** Your task **
Reproduce each of the following entries word for word.

** Dataset entries **
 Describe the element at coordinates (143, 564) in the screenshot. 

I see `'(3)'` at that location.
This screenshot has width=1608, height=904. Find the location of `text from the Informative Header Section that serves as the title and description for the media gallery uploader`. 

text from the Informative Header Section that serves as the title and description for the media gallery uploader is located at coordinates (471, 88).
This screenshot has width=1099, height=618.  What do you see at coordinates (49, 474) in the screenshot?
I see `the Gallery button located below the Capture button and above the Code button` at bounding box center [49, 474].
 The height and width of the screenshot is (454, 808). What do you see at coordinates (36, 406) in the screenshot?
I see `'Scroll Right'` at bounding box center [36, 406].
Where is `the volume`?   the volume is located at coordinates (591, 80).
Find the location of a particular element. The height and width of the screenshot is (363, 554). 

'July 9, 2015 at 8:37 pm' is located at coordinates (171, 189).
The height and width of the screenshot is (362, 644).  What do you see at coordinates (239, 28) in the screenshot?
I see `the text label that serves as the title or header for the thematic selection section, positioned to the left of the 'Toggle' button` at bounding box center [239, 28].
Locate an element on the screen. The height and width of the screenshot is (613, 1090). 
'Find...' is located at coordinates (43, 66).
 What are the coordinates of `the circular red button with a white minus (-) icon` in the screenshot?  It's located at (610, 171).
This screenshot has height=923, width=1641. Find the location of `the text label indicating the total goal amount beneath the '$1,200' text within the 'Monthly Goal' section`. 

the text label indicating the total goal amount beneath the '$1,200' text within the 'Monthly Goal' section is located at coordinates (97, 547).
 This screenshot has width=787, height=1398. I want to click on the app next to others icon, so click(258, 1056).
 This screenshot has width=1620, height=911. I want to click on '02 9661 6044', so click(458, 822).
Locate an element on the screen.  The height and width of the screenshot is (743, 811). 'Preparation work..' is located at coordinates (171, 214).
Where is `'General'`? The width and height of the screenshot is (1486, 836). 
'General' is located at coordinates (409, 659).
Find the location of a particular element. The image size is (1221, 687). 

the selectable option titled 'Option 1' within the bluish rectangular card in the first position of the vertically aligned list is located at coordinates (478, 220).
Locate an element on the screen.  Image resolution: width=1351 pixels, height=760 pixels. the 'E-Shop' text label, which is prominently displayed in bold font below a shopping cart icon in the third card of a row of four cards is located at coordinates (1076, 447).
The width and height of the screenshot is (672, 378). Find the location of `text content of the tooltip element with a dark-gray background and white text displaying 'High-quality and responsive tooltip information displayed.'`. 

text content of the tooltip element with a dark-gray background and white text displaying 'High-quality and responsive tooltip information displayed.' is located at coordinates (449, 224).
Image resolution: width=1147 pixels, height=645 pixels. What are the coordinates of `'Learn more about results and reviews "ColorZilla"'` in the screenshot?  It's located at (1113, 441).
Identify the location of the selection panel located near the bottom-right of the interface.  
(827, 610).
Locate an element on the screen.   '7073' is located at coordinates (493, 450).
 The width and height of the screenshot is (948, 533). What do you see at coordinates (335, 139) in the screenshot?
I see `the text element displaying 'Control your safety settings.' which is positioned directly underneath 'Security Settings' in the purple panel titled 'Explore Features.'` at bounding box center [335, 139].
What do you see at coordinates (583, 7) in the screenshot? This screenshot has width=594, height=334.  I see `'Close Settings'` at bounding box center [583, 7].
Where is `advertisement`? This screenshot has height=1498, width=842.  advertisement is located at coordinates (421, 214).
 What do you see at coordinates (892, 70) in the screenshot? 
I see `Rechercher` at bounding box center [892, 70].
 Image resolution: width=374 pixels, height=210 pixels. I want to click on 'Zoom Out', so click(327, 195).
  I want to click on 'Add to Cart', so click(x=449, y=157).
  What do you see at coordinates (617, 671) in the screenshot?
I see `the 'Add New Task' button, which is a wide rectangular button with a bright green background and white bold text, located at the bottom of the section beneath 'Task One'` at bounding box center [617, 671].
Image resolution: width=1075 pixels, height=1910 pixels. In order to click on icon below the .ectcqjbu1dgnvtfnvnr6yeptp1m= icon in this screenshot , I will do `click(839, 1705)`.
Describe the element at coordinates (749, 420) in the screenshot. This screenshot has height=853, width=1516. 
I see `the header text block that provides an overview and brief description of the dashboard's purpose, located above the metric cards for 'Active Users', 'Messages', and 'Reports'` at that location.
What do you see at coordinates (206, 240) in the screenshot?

** Response to this exercise **
 Describe the element at coordinates (143, 564) in the screenshot. 

I see `'(3)'` at that location.
This screenshot has width=1608, height=904. Find the location of `text from the Informative Header Section that serves as the title and description for the media gallery uploader`. 

text from the Informative Header Section that serves as the title and description for the media gallery uploader is located at coordinates (471, 88).
This screenshot has width=1099, height=618.  What do you see at coordinates (49, 474) in the screenshot?
I see `the Gallery button located below the Capture button and above the Code button` at bounding box center [49, 474].
 The height and width of the screenshot is (454, 808). What do you see at coordinates (36, 406) in the screenshot?
I see `'Scroll Right'` at bounding box center [36, 406].
Where is `the volume`?   the volume is located at coordinates (591, 80).
Find the location of a particular element. The height and width of the screenshot is (363, 554). 

'July 9, 2015 at 8:37 pm' is located at coordinates (171, 189).
The height and width of the screenshot is (362, 644).  What do you see at coordinates (239, 28) in the screenshot?
I see `the text label that serves as the title or header for the thematic selection section, positioned to the left of the 'Toggle' button` at bounding box center [239, 28].
Locate an element on the screen. The height and width of the screenshot is (613, 1090). 
'Find...' is located at coordinates (43, 66).
 What are the coordinates of `the circular red button with a white minus (-) icon` in the screenshot?  It's located at (610, 171).
This screenshot has height=923, width=1641. Find the location of `the text label indicating the total goal amount beneath the '$1,200' text within the 'Monthly Goal' section`. 

the text label indicating the total goal amount beneath the '$1,200' text within the 'Monthly Goal' section is located at coordinates (97, 547).
 This screenshot has width=787, height=1398. I want to click on the app next to others icon, so click(258, 1056).
 This screenshot has width=1620, height=911. I want to click on '02 9661 6044', so click(458, 822).
Locate an element on the screen.  The height and width of the screenshot is (743, 811). 'Preparation work..' is located at coordinates (171, 214).
Where is `'General'`? The width and height of the screenshot is (1486, 836). 
'General' is located at coordinates (409, 659).
Find the location of a particular element. The image size is (1221, 687). 

the selectable option titled 'Option 1' within the bluish rectangular card in the first position of the vertically aligned list is located at coordinates (478, 220).
Locate an element on the screen.  Image resolution: width=1351 pixels, height=760 pixels. the 'E-Shop' text label, which is prominently displayed in bold font below a shopping cart icon in the third card of a row of four cards is located at coordinates (1076, 447).
The width and height of the screenshot is (672, 378). Find the location of `text content of the tooltip element with a dark-gray background and white text displaying 'High-quality and responsive tooltip information displayed.'`. 

text content of the tooltip element with a dark-gray background and white text displaying 'High-quality and responsive tooltip information displayed.' is located at coordinates (449, 224).
Image resolution: width=1147 pixels, height=645 pixels. What are the coordinates of `'Learn more about results and reviews "ColorZilla"'` in the screenshot?  It's located at (1113, 441).
Identify the location of the selection panel located near the bottom-right of the interface.  
(827, 610).
Locate an element on the screen.   '7073' is located at coordinates (493, 450).
 The width and height of the screenshot is (948, 533). What do you see at coordinates (335, 139) in the screenshot?
I see `the text element displaying 'Control your safety settings.' which is positioned directly underneath 'Security Settings' in the purple panel titled 'Explore Features.'` at bounding box center [335, 139].
What do you see at coordinates (583, 7) in the screenshot? This screenshot has width=594, height=334.  I see `'Close Settings'` at bounding box center [583, 7].
Where is `advertisement`? This screenshot has height=1498, width=842.  advertisement is located at coordinates (421, 214).
 What do you see at coordinates (892, 70) in the screenshot? 
I see `Rechercher` at bounding box center [892, 70].
 Image resolution: width=374 pixels, height=210 pixels. I want to click on 'Zoom Out', so click(327, 195).
  I want to click on 'Add to Cart', so click(x=449, y=157).
  What do you see at coordinates (617, 671) in the screenshot?
I see `the 'Add New Task' button, which is a wide rectangular button with a bright green background and white bold text, located at the bottom of the section beneath 'Task One'` at bounding box center [617, 671].
Image resolution: width=1075 pixels, height=1910 pixels. In order to click on icon below the .ectcqjbu1dgnvtfnvnr6yeptp1m= icon in this screenshot , I will do `click(839, 1705)`.
Describe the element at coordinates (749, 420) in the screenshot. This screenshot has height=853, width=1516. 
I see `the header text block that provides an overview and brief description of the dashboard's purpose, located above the metric cards for 'Active Users', 'Messages', and 'Reports'` at that location.
What do you see at coordinates (206, 240) in the screenshot?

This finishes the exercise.